What was historically significant about Sherman's March to the Sea in 1864?
General Sherman’s March to the Sea was historic. After capturing Atlanta in September 1864, General Sherman decided to use a different tactic to bring the South to its knees and to break the morale of the southerners. While the March to the Sea was aimed at the people of Georgia, its goal was to help end the Civil War as quickly as possible. General Sherman and his army destroyed those things that made life comfortable for the citizens of the South and for the Confederate army. Anybody who fought against General Sherman and his army had their homes and their property destroyed.
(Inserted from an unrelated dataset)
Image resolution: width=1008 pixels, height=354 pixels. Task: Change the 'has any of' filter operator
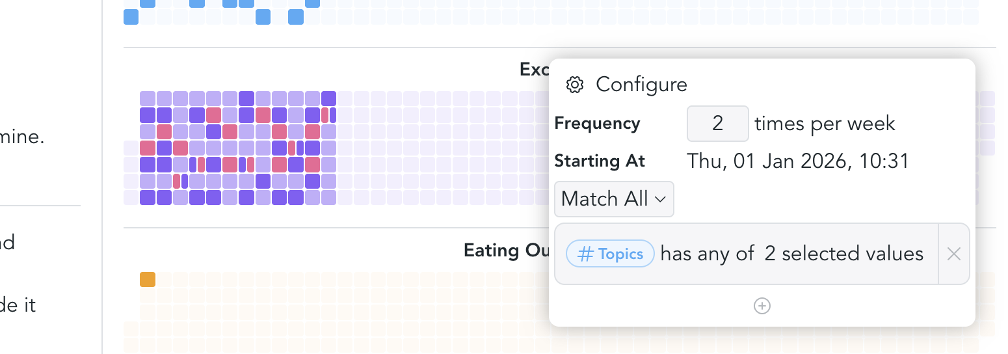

General Sherman believed one reason why the South was able to survive as long as it did was that the southern people gave both material and moral support to the Confederate soldiers. Thus, General Sherman wanted to destroy the things that helped the Confederate soldiers. These things included railroads, farms, and factories. If the food supply would be destroyed, the southern soldiers would be hungry. If the railroads were destroyed, then it would be more difficult for products to reach the soldiers. If factories were destroyed, the southerners wouldn’t have enough supplies. General Sherman believed all of this destruction would break the spirit of the southerners, especially for those people who lived in Georgia between Atlanta and Savannah. He believed his actions would help end the Civil War more quickly.
General William Tecumseh Sherman's March t the Sea in November and December of 1864 marked not only a turning point in the Civil War, but also in military history, and the history of the United States.
Sherman fought differently than the generals of his time, as he believed that to win a war, one must also make war on civilians, who he referred to as "the backers up of things". Destroy everything that might be of use to the enemy, including food, supplies, railroads, etc. This was very hard on the civilian population of Georgia, as it would take them a very long time to recover economically and otherwise. "Total War", therefore, was a new concept, and significant in history.
The savagery of the campaign and the damage his army inflicted also was the final nail in the South's coffin. They were already going to lose, and what Sherman did was speed up the end date of that war, and the depth to which that loss was felt by southerners.
As testament to his efficacy, my Grandmother, a Georgian born well after the Civil War, still cursed Sherman when I was young.